Voici évoquée la pensée d’Alvin et de Heidi Toffler, qui comptent parmi les instigateurs de la RMA, à l’origine de la transformation actuelle des forces armées américaines.

Analyse stratégique de la représentation des vagues

Sur le plan spécifiquement militaire, un parallèle apparaît entre chacune des vagues et le milieu privilégié d’engagement des forces décisives.

Les forces terrestres ont accompagné largement la première vague au service naturel de la conquête et de la défense des territoires, richesse de base de l’économie agraire.

Ensuite avec l’émergence de la vague industrielle, la liberté des échanges internationaux et l’élargissement des débouchés pour les produits manufacturés ont nécessité l’utilisation de voies de communications plus sûres. La maîtrise de la mer est donc devenue la grande affaire et les empires maritimes se sont transformés en puissances majeures dont le modèle achevé se reconnaît hier dans l’Empire britannique du XIXe siècle s’appuyant sur une marine de guerre à la puissance incontestée. Aujourd’hui encore, alors que l’essentiel des échanges interrégionaux se fait par voie maritime, que serait la puissance américaine amputée de l’apport de l’US Navy ? La marine est bien l’arme par excellence de la vague industrielle ! Toutefois, à la même époque, les forces terrestres issues de la première vague, de loin les plus nombreuses, continuent à exister, de même que les forces aériennes, prélude de la troisième vague, font une entrée remarquée sur les divers théâtres d’opérations.

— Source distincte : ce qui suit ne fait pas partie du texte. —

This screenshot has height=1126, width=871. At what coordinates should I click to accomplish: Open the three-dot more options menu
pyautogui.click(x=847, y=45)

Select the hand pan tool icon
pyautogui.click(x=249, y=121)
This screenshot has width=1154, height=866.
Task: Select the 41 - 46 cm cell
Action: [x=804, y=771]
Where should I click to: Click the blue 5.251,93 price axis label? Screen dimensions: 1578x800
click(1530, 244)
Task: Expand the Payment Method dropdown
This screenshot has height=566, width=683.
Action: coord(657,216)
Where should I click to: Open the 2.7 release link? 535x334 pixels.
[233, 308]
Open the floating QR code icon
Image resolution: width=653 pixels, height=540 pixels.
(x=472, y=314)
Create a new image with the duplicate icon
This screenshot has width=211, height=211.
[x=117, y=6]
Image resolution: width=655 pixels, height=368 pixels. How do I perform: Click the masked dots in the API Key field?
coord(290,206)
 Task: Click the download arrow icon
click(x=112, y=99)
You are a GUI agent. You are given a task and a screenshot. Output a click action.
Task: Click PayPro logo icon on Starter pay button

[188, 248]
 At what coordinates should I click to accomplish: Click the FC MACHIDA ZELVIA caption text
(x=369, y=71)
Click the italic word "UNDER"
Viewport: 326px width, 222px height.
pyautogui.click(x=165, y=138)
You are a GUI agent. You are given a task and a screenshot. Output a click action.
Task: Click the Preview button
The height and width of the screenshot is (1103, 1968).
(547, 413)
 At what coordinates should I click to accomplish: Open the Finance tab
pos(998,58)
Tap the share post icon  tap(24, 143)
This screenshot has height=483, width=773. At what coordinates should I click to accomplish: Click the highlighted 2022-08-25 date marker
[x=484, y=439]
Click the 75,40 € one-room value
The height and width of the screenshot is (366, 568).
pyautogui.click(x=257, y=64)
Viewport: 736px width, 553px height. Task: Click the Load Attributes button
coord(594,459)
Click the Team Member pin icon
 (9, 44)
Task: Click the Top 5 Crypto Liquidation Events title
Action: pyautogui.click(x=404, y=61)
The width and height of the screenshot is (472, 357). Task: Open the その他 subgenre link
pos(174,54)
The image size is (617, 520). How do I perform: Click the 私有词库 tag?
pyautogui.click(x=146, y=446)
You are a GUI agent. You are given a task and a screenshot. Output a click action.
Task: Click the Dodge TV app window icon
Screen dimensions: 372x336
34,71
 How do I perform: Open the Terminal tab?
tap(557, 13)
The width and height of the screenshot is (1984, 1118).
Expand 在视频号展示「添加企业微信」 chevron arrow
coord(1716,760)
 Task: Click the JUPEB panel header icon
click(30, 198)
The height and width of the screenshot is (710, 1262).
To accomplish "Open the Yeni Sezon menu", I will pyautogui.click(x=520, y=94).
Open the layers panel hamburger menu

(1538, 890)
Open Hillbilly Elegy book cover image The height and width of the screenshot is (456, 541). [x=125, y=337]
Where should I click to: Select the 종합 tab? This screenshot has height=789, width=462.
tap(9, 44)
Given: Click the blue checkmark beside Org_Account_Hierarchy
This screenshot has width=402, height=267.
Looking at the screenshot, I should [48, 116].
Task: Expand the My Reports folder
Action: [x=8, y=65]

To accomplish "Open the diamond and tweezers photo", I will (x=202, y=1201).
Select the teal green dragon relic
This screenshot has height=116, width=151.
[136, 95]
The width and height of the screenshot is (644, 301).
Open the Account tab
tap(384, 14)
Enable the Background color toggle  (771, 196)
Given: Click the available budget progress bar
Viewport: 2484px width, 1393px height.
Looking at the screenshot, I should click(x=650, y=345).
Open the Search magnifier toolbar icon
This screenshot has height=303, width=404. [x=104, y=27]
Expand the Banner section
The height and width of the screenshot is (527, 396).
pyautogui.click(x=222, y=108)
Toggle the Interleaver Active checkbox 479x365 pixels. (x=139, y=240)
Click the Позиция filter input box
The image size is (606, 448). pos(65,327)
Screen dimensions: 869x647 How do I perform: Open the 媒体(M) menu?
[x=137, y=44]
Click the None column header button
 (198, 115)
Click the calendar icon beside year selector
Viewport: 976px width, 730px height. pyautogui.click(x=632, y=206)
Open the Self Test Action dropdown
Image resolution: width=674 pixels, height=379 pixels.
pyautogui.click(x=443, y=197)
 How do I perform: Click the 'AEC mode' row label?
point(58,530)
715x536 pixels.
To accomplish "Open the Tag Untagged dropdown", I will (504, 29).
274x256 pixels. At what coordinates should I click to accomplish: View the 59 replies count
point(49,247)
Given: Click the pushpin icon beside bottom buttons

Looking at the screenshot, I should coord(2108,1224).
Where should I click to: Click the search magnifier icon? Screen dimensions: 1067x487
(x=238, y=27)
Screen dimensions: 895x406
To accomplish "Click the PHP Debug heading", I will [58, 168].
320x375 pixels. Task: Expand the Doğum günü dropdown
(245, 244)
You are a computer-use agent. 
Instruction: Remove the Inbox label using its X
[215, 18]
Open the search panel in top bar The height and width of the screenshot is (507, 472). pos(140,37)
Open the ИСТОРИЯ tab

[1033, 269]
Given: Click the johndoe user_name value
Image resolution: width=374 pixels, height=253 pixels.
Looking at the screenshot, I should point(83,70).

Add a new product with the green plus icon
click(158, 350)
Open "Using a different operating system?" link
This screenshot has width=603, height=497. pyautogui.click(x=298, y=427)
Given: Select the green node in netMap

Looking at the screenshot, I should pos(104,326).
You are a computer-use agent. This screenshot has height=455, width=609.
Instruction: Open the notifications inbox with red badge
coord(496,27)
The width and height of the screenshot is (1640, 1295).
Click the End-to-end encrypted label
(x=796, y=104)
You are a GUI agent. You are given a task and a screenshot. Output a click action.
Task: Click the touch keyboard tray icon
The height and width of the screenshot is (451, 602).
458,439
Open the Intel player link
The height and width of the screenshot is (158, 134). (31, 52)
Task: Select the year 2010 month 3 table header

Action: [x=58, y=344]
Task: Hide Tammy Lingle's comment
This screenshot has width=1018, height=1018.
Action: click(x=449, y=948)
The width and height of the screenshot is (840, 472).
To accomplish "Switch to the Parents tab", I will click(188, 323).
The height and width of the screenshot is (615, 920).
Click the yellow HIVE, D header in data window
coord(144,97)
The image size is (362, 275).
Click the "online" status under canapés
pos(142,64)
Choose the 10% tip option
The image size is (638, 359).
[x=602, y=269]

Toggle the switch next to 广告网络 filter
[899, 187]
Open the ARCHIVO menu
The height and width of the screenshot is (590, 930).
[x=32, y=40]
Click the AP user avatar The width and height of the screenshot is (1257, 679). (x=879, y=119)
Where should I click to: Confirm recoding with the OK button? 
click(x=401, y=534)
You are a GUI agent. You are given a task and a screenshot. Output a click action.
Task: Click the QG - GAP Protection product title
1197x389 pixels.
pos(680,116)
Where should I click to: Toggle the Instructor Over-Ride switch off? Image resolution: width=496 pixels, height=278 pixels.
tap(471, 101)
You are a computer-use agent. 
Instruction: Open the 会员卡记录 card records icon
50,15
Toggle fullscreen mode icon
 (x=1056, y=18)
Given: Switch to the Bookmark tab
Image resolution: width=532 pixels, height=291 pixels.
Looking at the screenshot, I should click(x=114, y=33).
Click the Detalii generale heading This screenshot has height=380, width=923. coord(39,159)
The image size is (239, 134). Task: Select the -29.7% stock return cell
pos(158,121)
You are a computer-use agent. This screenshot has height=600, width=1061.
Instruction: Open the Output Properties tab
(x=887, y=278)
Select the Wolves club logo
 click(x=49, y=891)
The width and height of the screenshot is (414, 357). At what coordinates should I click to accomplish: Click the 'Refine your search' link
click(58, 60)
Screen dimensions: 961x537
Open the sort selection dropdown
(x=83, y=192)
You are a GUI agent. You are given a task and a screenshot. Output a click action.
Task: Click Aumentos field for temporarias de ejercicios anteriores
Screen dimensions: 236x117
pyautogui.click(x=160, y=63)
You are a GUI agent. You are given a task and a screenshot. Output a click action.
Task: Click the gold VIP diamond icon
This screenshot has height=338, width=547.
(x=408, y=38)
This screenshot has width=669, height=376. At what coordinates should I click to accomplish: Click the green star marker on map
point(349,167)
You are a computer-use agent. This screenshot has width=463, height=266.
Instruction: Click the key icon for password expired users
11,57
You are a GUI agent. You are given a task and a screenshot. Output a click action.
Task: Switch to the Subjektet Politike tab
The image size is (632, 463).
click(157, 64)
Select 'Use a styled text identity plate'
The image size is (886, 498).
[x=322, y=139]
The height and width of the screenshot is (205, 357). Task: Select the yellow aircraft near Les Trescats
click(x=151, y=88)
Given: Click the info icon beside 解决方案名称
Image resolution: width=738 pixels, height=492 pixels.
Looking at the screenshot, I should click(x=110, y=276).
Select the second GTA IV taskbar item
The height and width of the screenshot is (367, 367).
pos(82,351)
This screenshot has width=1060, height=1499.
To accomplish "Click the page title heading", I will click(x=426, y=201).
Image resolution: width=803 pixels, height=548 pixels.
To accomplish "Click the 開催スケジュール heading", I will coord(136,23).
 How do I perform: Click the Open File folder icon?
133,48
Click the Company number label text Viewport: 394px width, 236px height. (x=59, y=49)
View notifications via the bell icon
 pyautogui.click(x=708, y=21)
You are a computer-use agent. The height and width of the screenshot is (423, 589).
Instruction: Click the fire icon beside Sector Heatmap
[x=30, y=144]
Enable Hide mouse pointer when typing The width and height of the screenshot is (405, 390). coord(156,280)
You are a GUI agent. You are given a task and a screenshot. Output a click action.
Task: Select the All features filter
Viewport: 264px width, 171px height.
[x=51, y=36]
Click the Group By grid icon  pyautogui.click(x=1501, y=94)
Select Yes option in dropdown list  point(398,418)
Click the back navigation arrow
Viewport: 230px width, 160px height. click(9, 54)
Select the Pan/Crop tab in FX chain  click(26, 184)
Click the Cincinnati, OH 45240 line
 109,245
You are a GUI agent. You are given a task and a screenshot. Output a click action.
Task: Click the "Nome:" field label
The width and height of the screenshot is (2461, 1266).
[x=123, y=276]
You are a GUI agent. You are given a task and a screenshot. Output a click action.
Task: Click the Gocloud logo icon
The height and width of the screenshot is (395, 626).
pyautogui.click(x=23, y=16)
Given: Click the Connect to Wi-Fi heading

La troisième vague, celle du savoir, est en symbiose avec les techniques aérospatiales. En effet, l'aviation, les missiles, les lanceurs spatiaux et les satellites n’auraient jamais pu émerger et évoluer au rythme accéléré observé dans la seconde moitié du XXe siècle sans un savoir sans cesse renouvelé et échangé, et alimentant la technique de pointe nécessaire dans ce secteur industriel. En retour, la facilité et la rapidité des échanges interpersonnels apportés par l’aviation, ainsi que l’apparition des communications téléphoniques, puis d’images et de données, à la vitesse de la lumière, auxquelles les satellites ont apporté une allonge planétaire, ont contribué au brassage des hommes et à l’accélération sans précédent de la circulation et de l’enrichissement du savoir lui-même. Les moyens militaires aérospatiaux, qui s’affranchissent des distances, qui peuvent intervenir très rapidement n’importe où sur le « théâtre monde » et qui procèdent directement du savoir, sont les outils essentiels de la suprématie globale.

Toutefois les forces terrestres fossiles issues de la première vague, encore très nombreuses, se maintiendront tant que l’occupation de vastes territoires liée aux activités de la vague agricole demeurera une nécessité. De même les forces navales, emblématiques de la vague industrielle, conserveront leur nécessité tant que l’essentiel du commerce mondial se fera par voie maritime et que la pêche constituera une activité économique de poids.